Her Instagram page is full of the “artistic ramblings of an angry brown girl”, and is an eclectic mix of illustrations, most often featuring naked, brown women that aim to explore her experiences as a bisexual, shapely, Desi woman.

She began curating her Instagram page when she became exasperated with her traditionalistic and white washed Instagram feed. “I was so tired of scrolling through Instagram and not seeing a lot of brown representation, any women who aren’t a standard supermodel cut out, or a whole lot of bisexual representation.” She said to herself, if she is going to complain about it not being there, she “might as well” contribute and show others like her that they aren’t alone. She now finds this funny: as soon as she began to contribute to this community, she realised just how many others were out there.

Although often maintaining an altruistic approach to publishing her artworks, she also finds her platform a space to help her deal with her own insecurities. “Body image is something that my art has helped me come to grips with. I have stretch marks and perhaps curves in not the most slightly of places, but I try to put the parts of my body that I don’t like into my art because it makes them look nicer” she said. Regardless though, her motivations overlap and inform each other, “people who have similar body shapes to me tell that they like my art because they can see themselves in it - that is the best feedback that I get.”

Blooming out of a heavily conservative family, Jaya uses her creativity as a safe haven to explore all facets of her identity. “One of the reasons why I don’t put my face or name on it is because I am bi and no one apart from my mum in my family knows. I’m sure some of them would be supportive of my art, but I definitely see [my sexuality] being a factor that some of my family would not appreciate. That is why being a part of the Dunedin community is great for me because no one gives a shit – no one cares that I’m bi or that I draw naked women - some of the toxic conservative views that previously have held me back are not constraining me anymore.”

While Jaya tries to keep her art as open and accessible to all political flavours, she defends her freedom and asserts that her art is an expression of her lived experiences. “I don’t want my art to be inaccessible to people who do not have the same views as me, so I try to keep it as non-aggressive as I can.
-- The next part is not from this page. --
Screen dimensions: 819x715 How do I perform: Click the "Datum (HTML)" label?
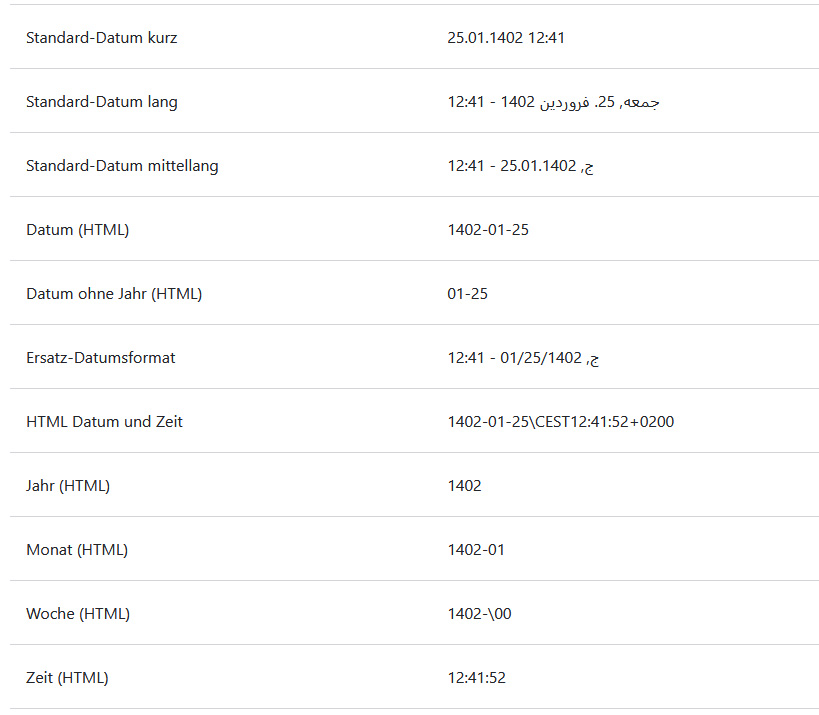(77, 230)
But sometimes I just get sick and tired of bullshit. It is important to me for my values to come through my art because, as much as I love to make things that look pretty, I still want it to be beneficial to someone. I think that pushing for values that are important to me is a way that I can do that through my art. Art that has been activist-based has been really impactful in my life, and I’m just trying to give back into that sphere.”   

Last year, Jaya participated in OUSA’s Art Week and featured some of the pieces from her Instagram page. She mused on the experience, “it was one of the first times that I have displayed the art from this account. People messaged me and said that they really liked it and some of it got bought, that was really crazy.”

Jaya continues to use her platform to share her whole self with the Dunedin and wider online community, while performing a balancing act with her studies, relationships, and family life. She wants her art to “validate people who may not receive validation elsewhere, which is an experience that I am very accustomed to” and also hopes that if her work inspired a constructive conversation, “that would be a win-win for me.”


*Name changed

This article first appeared in Issue 4, 2020.
Posted 6:18pm Thursday 12th March 2020 by Abigail Faletoese.